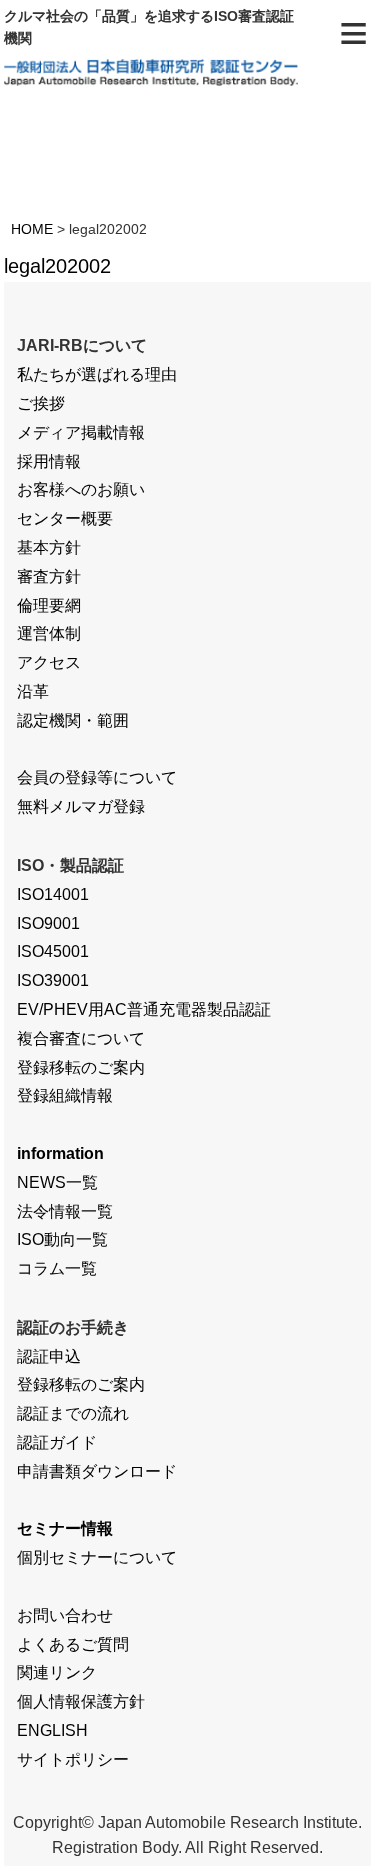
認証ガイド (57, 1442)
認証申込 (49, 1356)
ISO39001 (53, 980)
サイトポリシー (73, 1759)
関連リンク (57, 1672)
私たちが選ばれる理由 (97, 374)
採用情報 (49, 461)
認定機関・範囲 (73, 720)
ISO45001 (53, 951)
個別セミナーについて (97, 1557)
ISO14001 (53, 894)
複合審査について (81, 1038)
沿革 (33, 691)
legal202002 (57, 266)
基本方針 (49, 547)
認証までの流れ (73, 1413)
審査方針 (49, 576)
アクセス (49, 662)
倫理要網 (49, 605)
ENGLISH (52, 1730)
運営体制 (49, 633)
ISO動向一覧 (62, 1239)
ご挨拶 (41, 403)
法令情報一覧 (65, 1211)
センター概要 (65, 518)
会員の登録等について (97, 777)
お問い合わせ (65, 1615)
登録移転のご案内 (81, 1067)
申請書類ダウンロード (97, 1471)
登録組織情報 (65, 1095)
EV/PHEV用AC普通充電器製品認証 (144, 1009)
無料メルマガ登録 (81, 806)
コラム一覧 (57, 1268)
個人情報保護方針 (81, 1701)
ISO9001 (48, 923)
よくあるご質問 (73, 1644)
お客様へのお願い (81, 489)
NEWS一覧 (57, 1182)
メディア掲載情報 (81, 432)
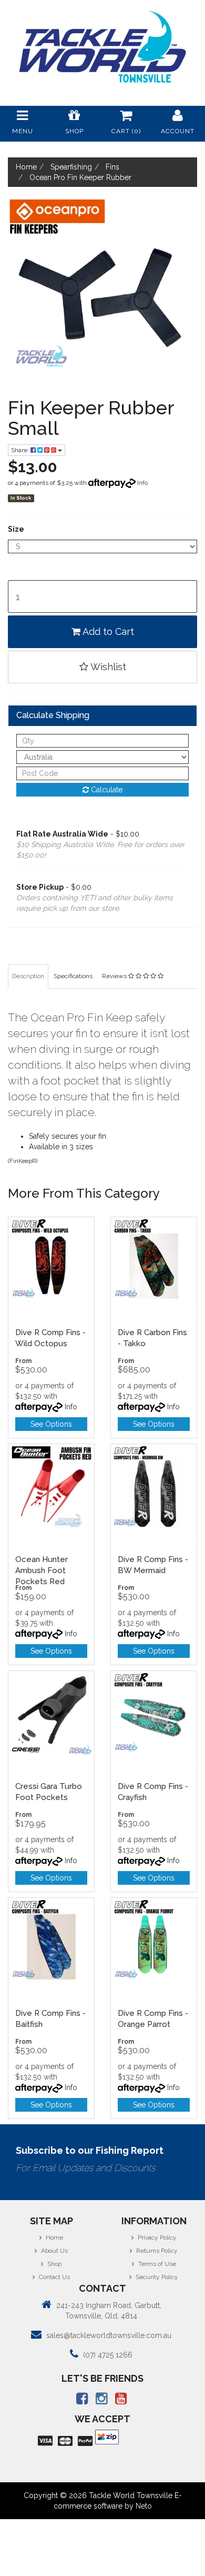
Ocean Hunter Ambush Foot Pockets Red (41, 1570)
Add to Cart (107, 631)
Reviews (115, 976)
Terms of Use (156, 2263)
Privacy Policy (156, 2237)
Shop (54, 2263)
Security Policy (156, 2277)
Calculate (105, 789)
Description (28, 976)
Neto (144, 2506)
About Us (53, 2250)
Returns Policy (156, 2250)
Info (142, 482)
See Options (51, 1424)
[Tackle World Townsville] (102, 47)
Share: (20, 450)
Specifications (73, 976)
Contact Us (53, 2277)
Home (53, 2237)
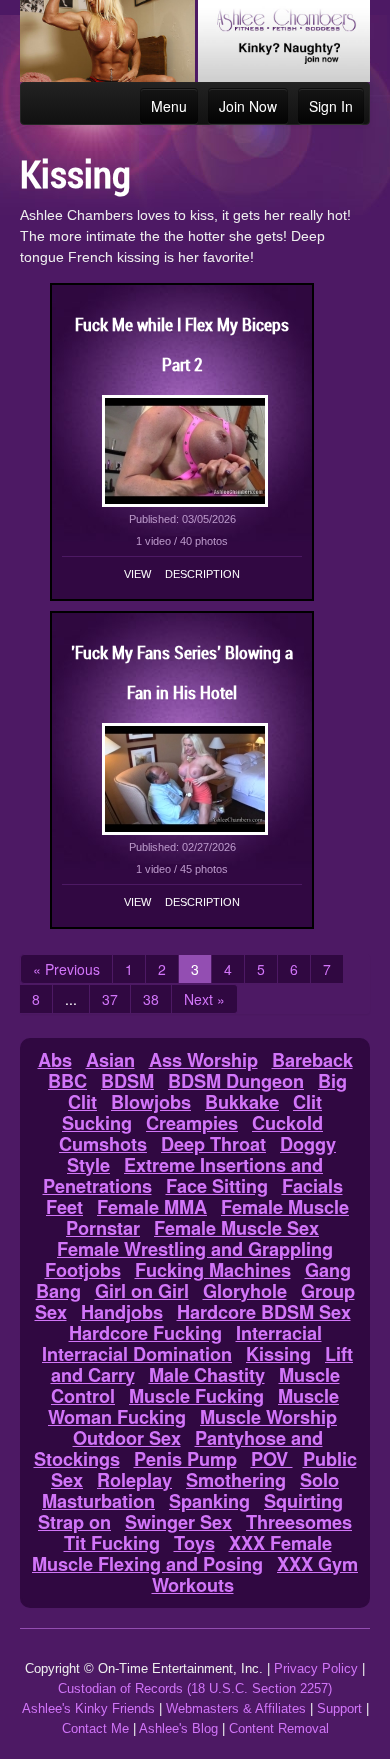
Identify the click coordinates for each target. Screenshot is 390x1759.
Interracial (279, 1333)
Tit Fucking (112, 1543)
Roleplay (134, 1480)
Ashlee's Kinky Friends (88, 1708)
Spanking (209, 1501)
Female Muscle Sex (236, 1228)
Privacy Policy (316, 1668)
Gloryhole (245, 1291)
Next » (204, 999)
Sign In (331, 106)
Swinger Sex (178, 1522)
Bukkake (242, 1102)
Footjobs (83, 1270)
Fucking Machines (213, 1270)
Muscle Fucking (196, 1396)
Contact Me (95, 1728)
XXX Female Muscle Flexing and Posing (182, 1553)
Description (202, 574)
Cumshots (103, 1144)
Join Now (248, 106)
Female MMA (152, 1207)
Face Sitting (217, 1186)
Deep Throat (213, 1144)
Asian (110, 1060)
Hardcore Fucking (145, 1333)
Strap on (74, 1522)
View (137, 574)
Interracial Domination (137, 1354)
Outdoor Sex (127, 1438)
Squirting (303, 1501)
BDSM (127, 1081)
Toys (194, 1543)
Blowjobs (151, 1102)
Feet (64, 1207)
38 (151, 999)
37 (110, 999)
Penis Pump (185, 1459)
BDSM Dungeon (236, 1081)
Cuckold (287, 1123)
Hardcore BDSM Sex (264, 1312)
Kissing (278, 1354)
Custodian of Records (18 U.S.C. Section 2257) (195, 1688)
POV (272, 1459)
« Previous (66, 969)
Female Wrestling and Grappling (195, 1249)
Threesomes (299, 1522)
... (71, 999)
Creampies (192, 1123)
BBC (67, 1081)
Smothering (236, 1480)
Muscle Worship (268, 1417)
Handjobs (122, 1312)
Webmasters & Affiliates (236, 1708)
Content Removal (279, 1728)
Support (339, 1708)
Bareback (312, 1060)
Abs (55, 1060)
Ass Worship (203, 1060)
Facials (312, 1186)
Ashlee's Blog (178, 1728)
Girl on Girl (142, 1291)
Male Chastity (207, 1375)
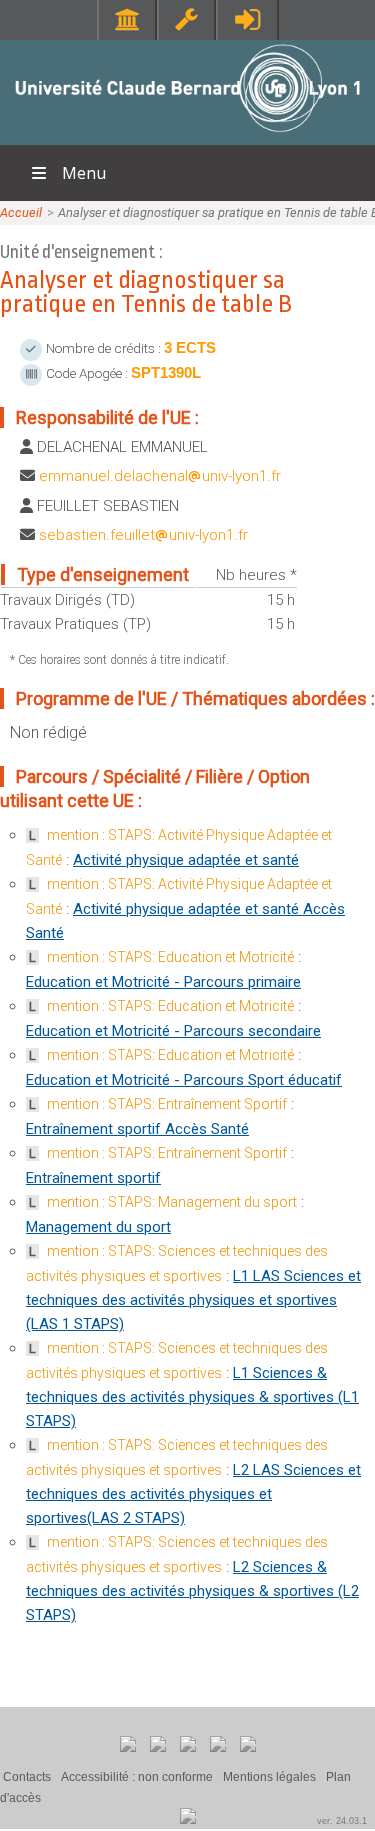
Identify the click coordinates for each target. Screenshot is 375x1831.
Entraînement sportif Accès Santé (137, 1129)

..............................

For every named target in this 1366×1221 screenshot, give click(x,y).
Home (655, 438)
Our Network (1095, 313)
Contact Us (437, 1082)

..............................

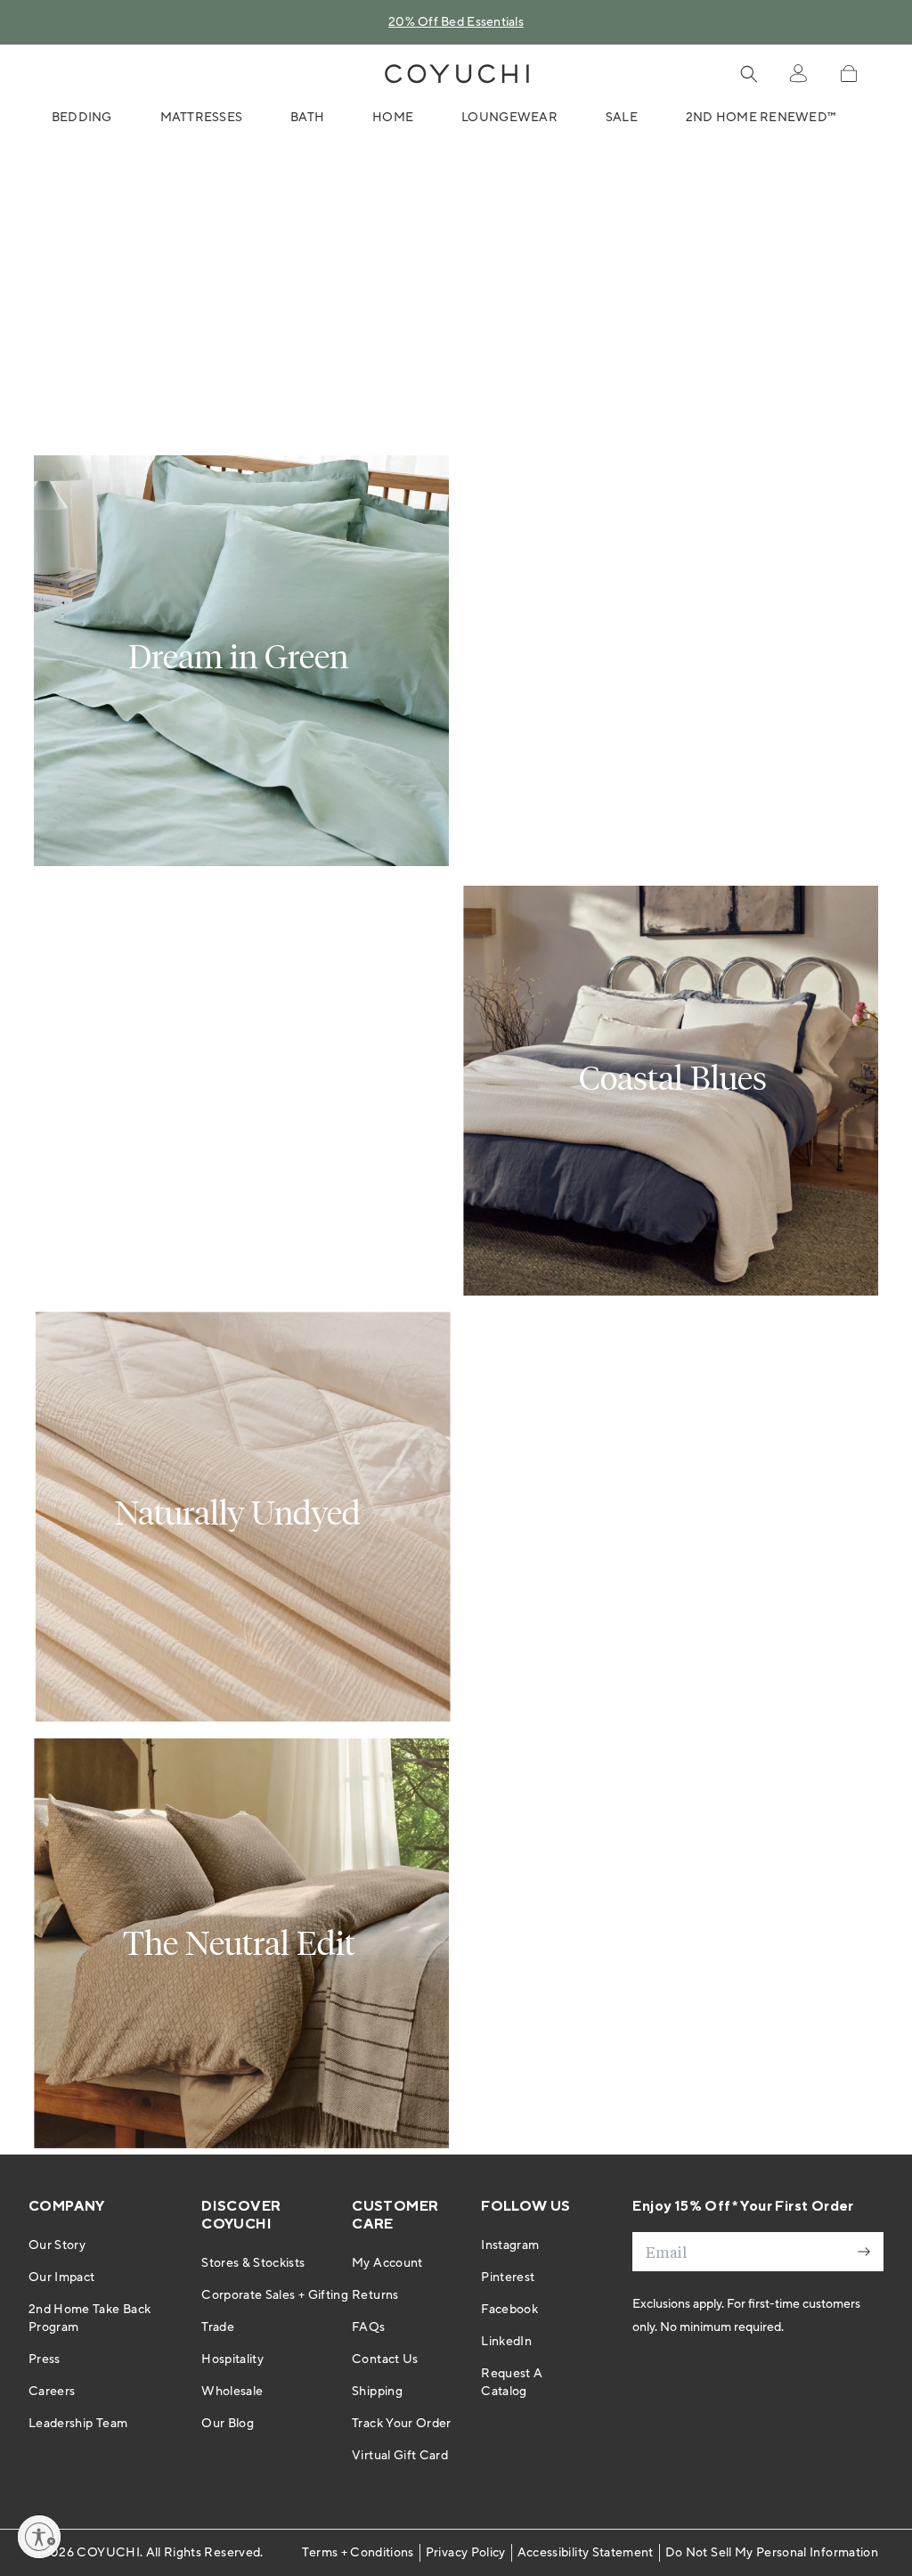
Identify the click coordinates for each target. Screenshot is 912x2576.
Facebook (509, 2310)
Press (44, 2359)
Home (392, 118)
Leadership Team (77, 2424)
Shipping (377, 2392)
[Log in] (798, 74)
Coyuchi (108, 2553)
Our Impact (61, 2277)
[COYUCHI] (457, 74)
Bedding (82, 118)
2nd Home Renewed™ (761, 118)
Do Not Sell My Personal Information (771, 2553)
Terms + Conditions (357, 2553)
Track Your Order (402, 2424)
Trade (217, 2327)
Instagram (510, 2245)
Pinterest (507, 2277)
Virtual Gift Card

..............................

GOAL OF THE EXERCISE: If a line in the records above contains the word "Ashlee", copy it.

RESPONSE TO THE EXERCISE:
Ashlee's Kinky Friends (88, 1708)
Ashlee's Blog (178, 1728)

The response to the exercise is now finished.